___ Page excerpt

# Men's Advice - behavior when cheating.



## BackwardFizz (Mar 23, 2014)

Hi there. New to the forum as a member but have been reading posts on here for quite some time just now getting the nerve to air out my own issues - and yes I have a few! 

My very first relationship experience when I was a teen was quite traumatic for me. I was very naive and gave the man I was with my heart, soul, guts....all of it. In my eyes, even though I spent a lot of time crying, he loved me. Anyway, without getting into too many gory details, one day I found out he had been cheating on me and while that was traumatic enough for me it was when I discovered it that still lingers with me to this day, in my present relationship. While we had many ups and downs, it was when things were the most "perfect" (in my eyes) that I found out he had been cheating. He was more attentive to me, came to see me more, was more loving.....so the blow felt extra hard.

To this day this (about 20 years later) has stuck with me. In my relationships after, whenever the person I was with became to "attentive", instead of enjoying it, it made me feel suspicious. I feel like that with my husband now and I know it is something I need to work on because it is tiring and draining and I really want to be able to trust and enjoy the good times. 

I am wondering if any of the men in this forum have experience with this and if not just some opinions on this. I guess I am just curious to know if the majority of men would pull away from their significant other, or actually move closer to her while cheating? I know this all must sound pretty immature but I realize issues not dealt with properly in the past have a way of rearing their ugly heads later in life. I know many would have just let that kind of experience go but I was always very sensitive and internalized hurtful events a bit too much. Life since then has given me more of a backbone but this still seems to be a thorn in my side.

Any input would be greatly appreciated.


----------



## Rowan (Apr 3, 2012)

I'm not a guy, but I've experienced this. Some cheaters do become more demonstrative with their primary partner when they're cheating. However, I think it's something many cheaters do, rather than being a gender-specific thing.

For some, I think the guilt of knowing they're cheating somehow spurs them to do more for their primary relationships. They're trying to sort of "compensate" for the fact that they're running around. 

At the same time, some people also get a real high from cheating. The high of it makes them giddy and they seem happier with the world in general - like a "happy drunk" at a party who wants to hug everyone, kiss people on the cheek, and say "I love you!" to every acquaintance. When a cheater is on a cheating high, they may want to be better in all areas of their life, from work to their primary relationship. That can translate into more affection, quality time, sex, gifts, help around the house, etc., while they're cheating. 

And then there are the cheaters who think upping their game at home will prevent suspicion. They're being nicer to their primary partner so he or she won't suspect the cheating. 

Yes, it is possible to have all three scenarios happening with the same cheater at the same time. More importantly, though, I would say that it's more a sudden change in behavior that is the tip-off for cheating, rather than just that your partner is affectionate or gave you a gift. Being close, being nice, being generous, being loving are all things you want in a relationship. Sudden departures from the norm, however, can be red flags.

______

> Set tasks:
a. Print the section of the forum thread from "## BackwardFizz (Mar" to "have a few!", copied word for word.
b. In the records, format the lines from the line with "Where should I" to the line with "[x=585, y=127]" as a JSON list of strings, one string per line and with blank lines omitted. Leave the pictures out.
The forum thread and the records that follow it are unrelated material.

___ Records shown

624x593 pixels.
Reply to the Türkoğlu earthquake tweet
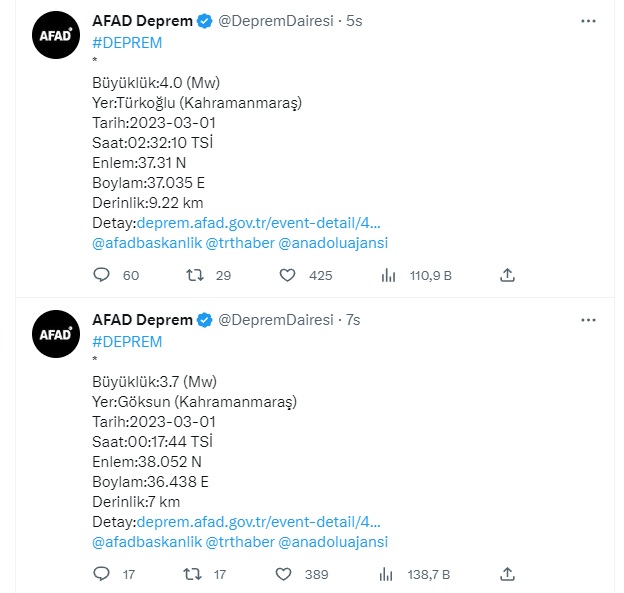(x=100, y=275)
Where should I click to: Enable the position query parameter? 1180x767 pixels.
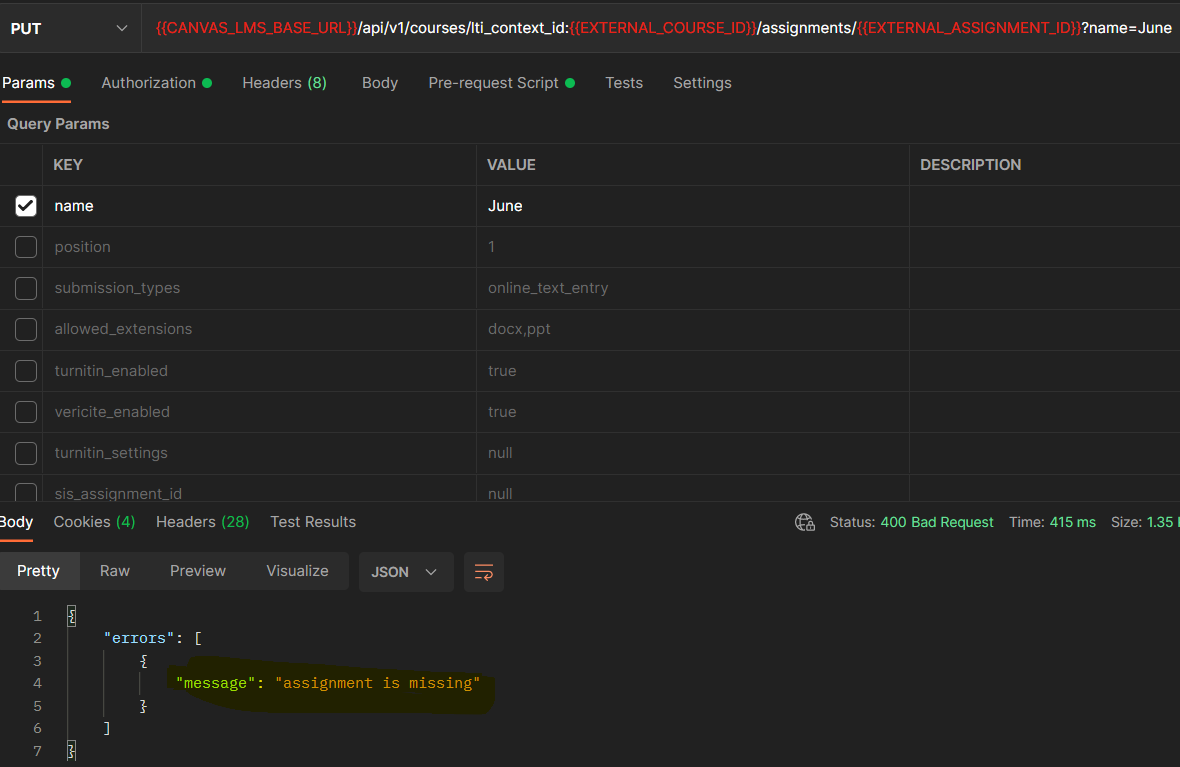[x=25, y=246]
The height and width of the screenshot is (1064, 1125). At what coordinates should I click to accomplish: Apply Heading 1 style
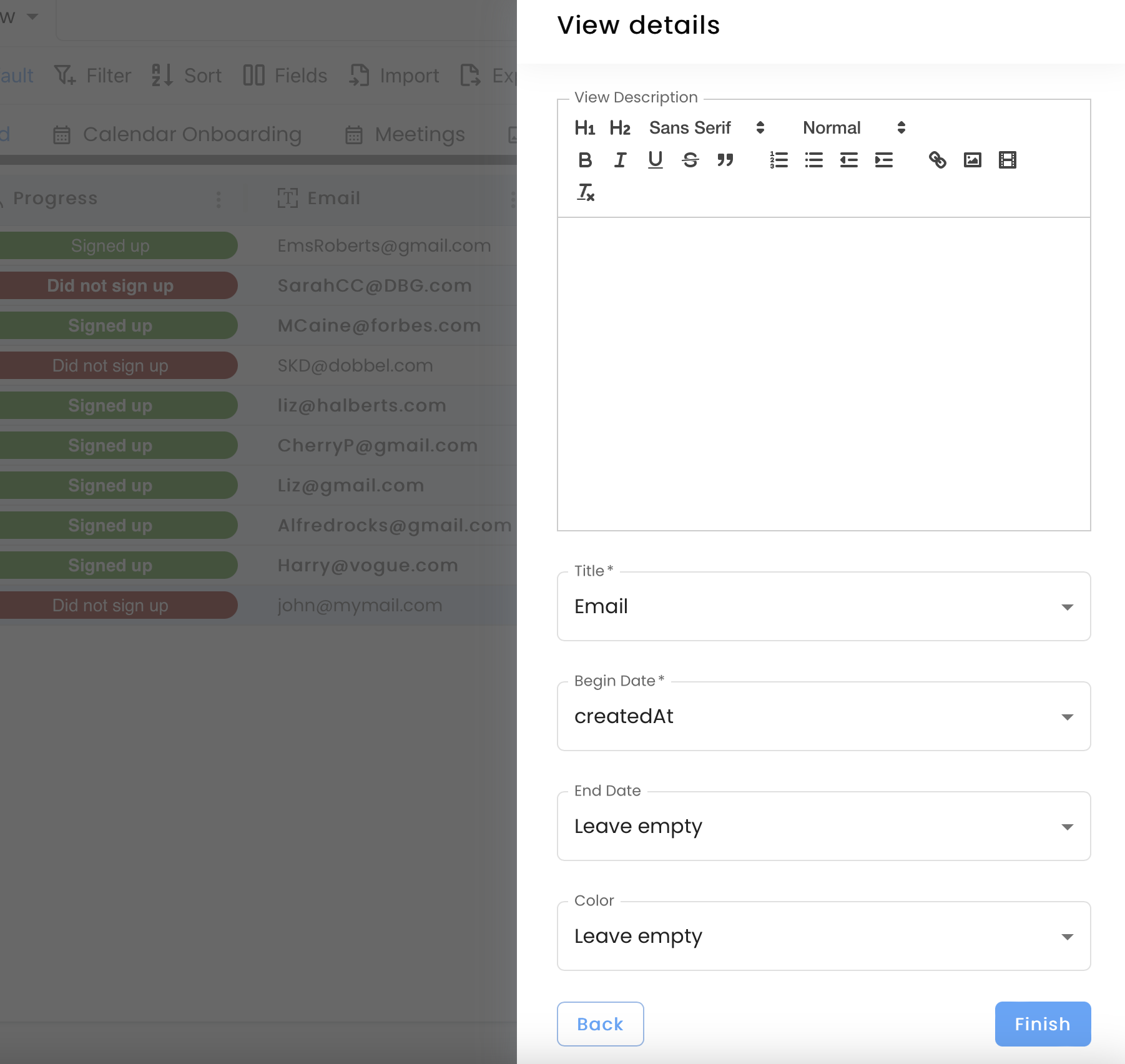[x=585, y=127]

______
___ Records shown

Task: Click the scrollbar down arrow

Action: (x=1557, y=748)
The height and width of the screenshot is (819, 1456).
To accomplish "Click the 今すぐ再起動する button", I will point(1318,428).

______

> Results by task:
a.
## BackwardFizz (Mar 23, 2014)

Hi there. New to the forum as a member but have been reading posts on here for quite some time just now getting the nerve to air out my own issues - and yes I have a few!

b.
[
  "Where should I click to: Enable the position query parameter? 1180x767 pixels.",
  "[x=25, y=246]",
  "The height and width of the screenshot is (1064, 1125). At what coordinates should I click to accomplish: Apply Heading 1 style",
  "[x=585, y=127]"
]